Unless you are showing you don't need to clip them at all. I wouldn't do it just for fun.


----------



## Carly Rae (Aug 22, 2015)

At my place we are getting 13 degree Celsius (55 degrees Fahrenheit) nights and 20 degree Celsius days (68 degrees Fahrenheit) Do you think I should wait a while longer or should it be fine? Toby and Kevin wwaer light coats everyday and I have 2 winter rugs for Willow and Snickas too.


----------



## Carly Rae (Aug 22, 2015)

And I am not planning on showing and I am not planning on clipping them soon (maybe 4 weeks or more) My mare Willow takes forever to lose her coat and she has been sweating during the day in the paddocks, and it doesn't seem comfortable. And as long as its not cold (we are nearly in spring) I cant see the harm in clipping them, I have done it last year with no issues at all.


----------



## paintponylvr (Aug 22, 2015)

Does Willow always sweat at just 68*F? That' a low temp, not too warm or hot at all - usually. I think you might want to be concerned about her health? Or maybe minis are truly different in AU?

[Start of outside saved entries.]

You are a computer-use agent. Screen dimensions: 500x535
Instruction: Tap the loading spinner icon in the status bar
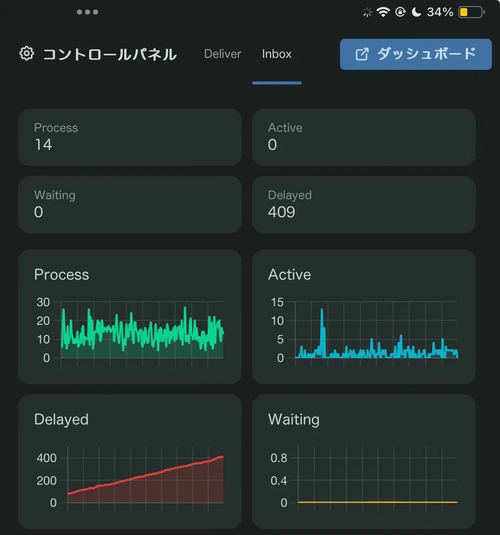pos(367,13)
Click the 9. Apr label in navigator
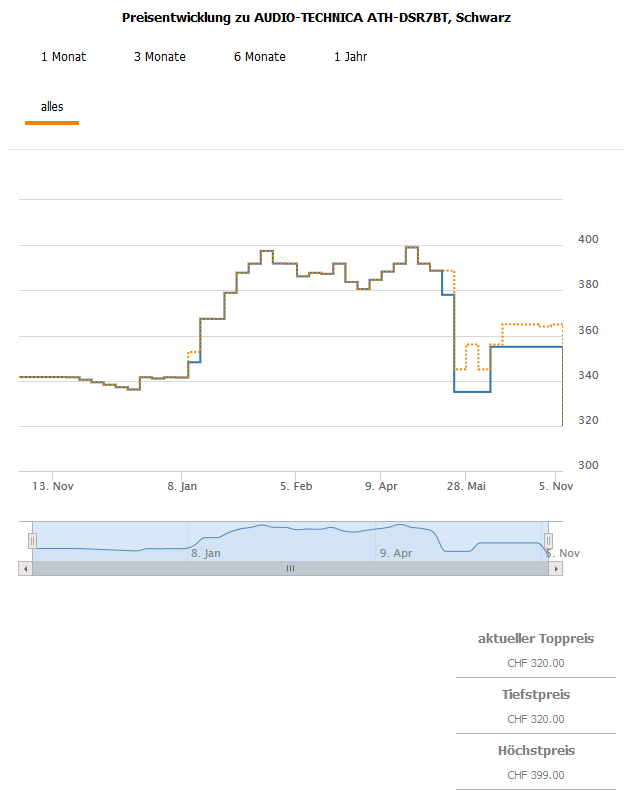This screenshot has width=629, height=801. click(396, 553)
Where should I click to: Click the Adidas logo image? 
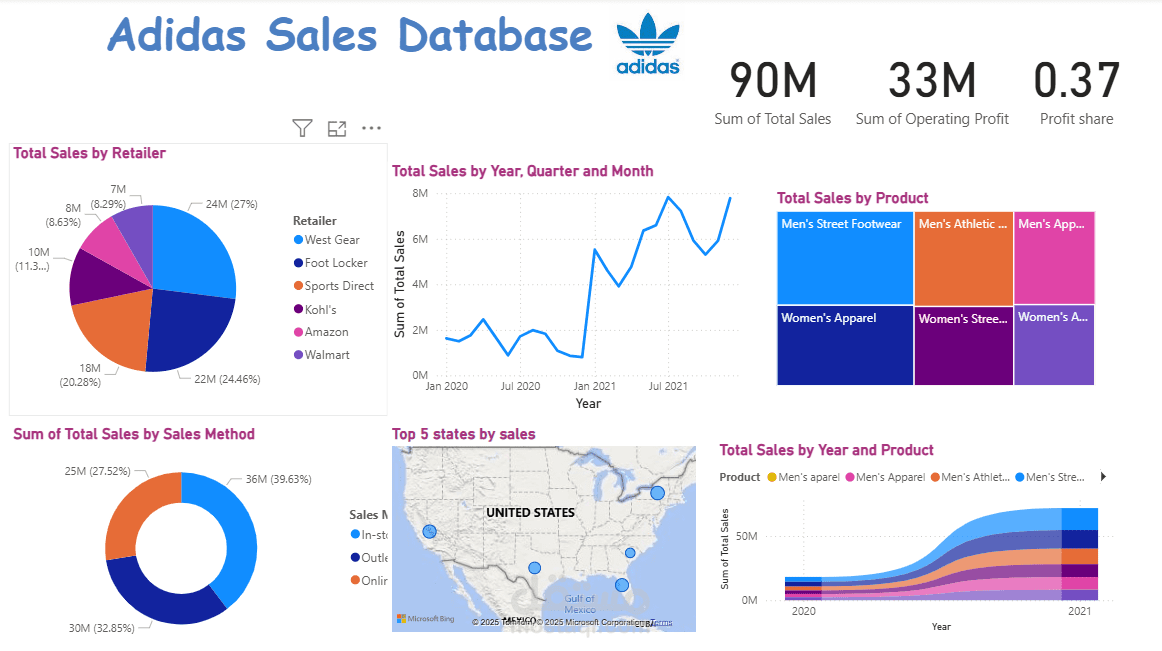click(x=648, y=45)
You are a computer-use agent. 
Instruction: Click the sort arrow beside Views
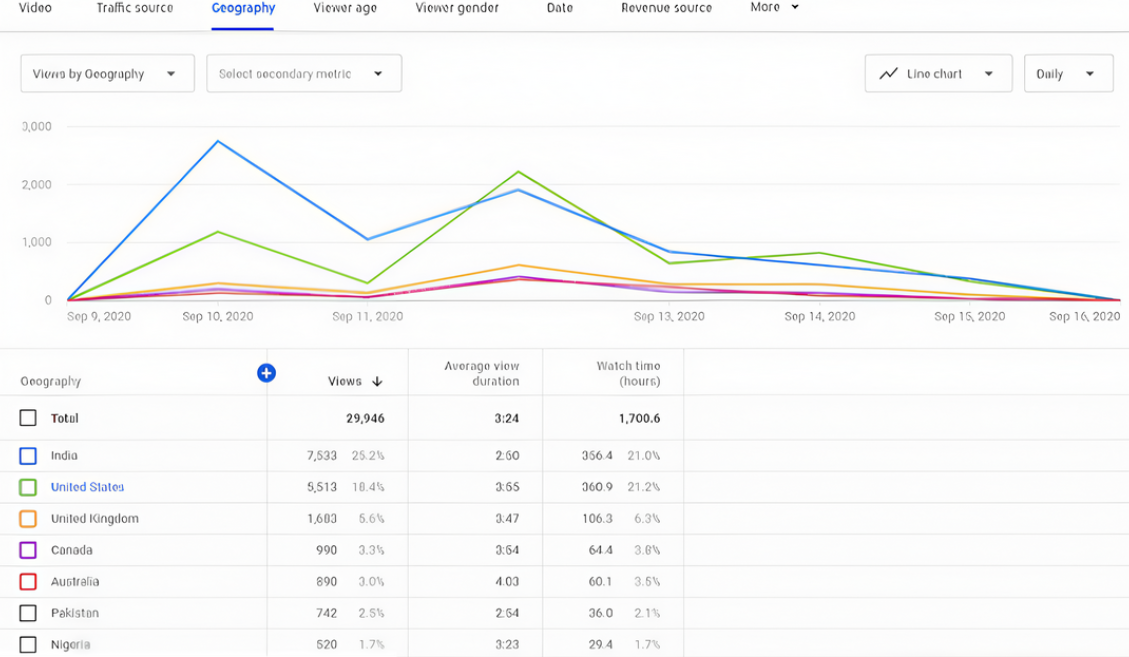[x=377, y=381]
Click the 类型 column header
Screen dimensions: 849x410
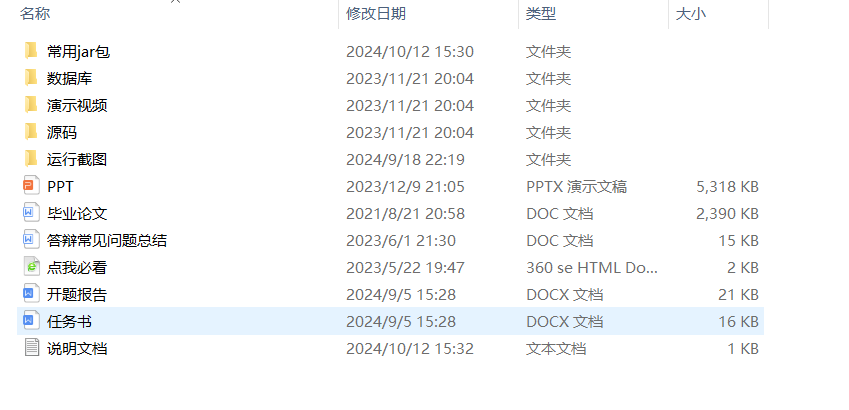[x=541, y=13]
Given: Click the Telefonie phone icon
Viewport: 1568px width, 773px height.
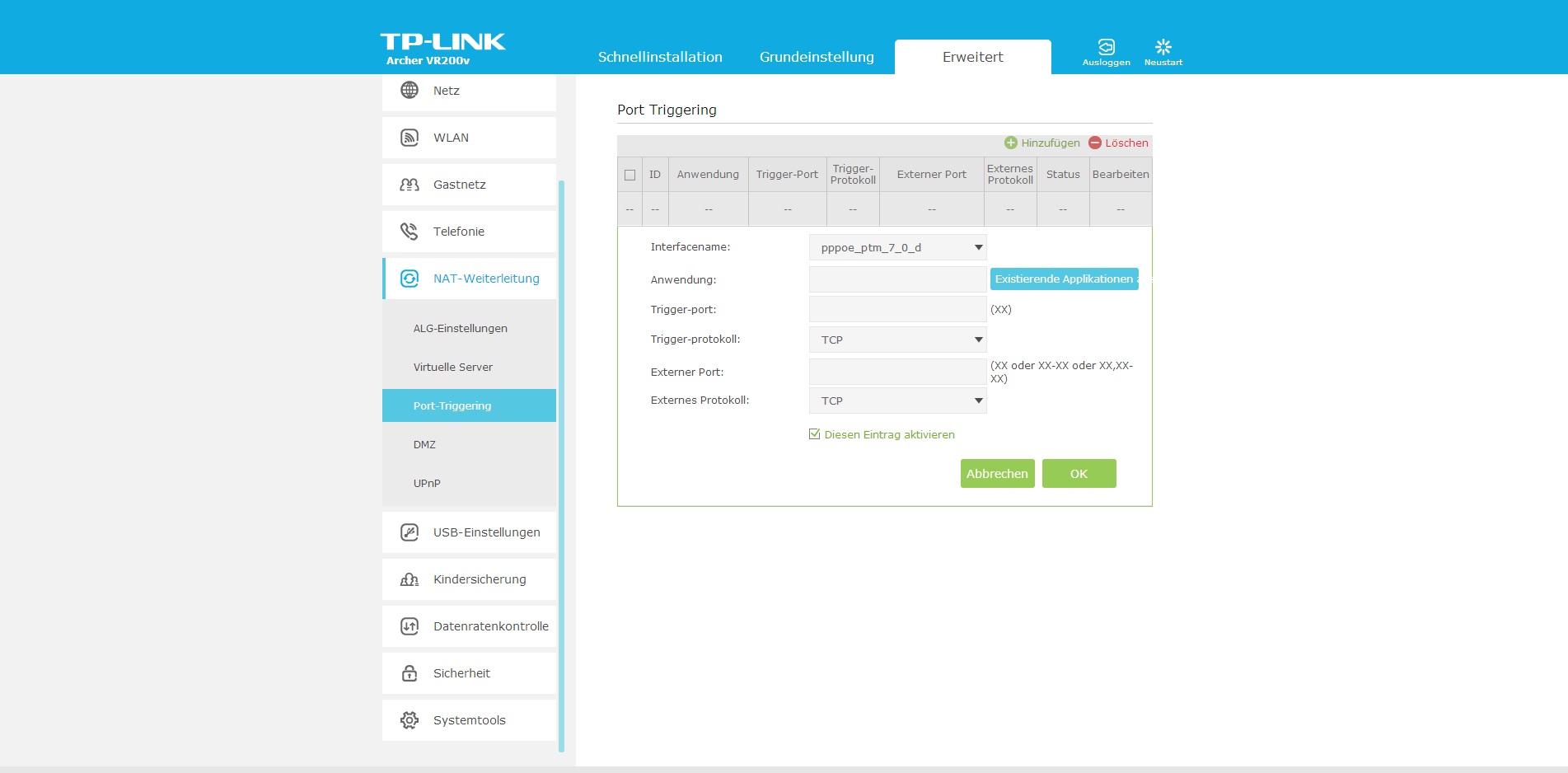Looking at the screenshot, I should [x=410, y=232].
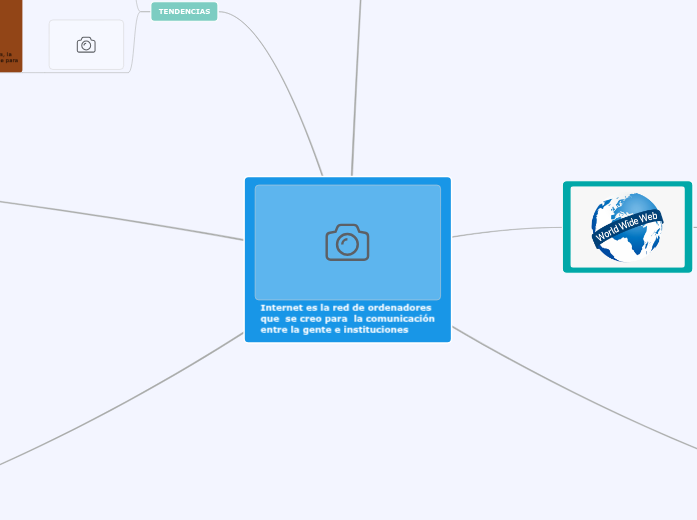The image size is (697, 520).
Task: Click the vertical connector above the central node
Action: (355, 90)
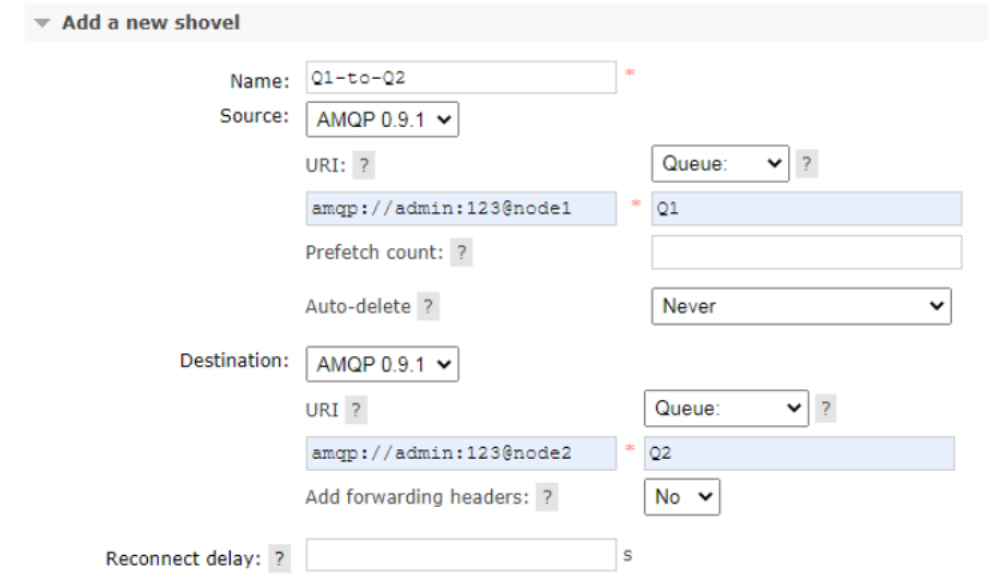The image size is (988, 582).
Task: Click the Reconnect delay help icon
Action: coord(279,559)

That's a temp we are just thinking about hosing off a horse. I have body clipped at that temp - when we were showing. And then yes, they were blanketed when outside and a light sheet while stalled.

I wait until much warmer before doing any others and have done quite a number over the years - especially the first 3 years our MT/MN ponies were in NC. They were were close to suffering heatstroke just 2 weeks after we arrived here in April... But we went from being caught in a blizzard with a windchill of -70* F to 110*F (heat index I think, not sure what the actual temp was) in 12 days when we moved from MT to NC. I didn't have clippers that first year and had to have 6 head professionally clipped (along with our dog!).

What you might consider is "trace clipping". That removes hair over the large muscle areas but leaves it on the legs, head and over the top of the body. There are different "levels" of trace clipping.




Wow - there are some new photos posted of different clip jobs in google - this one is FABULOUS!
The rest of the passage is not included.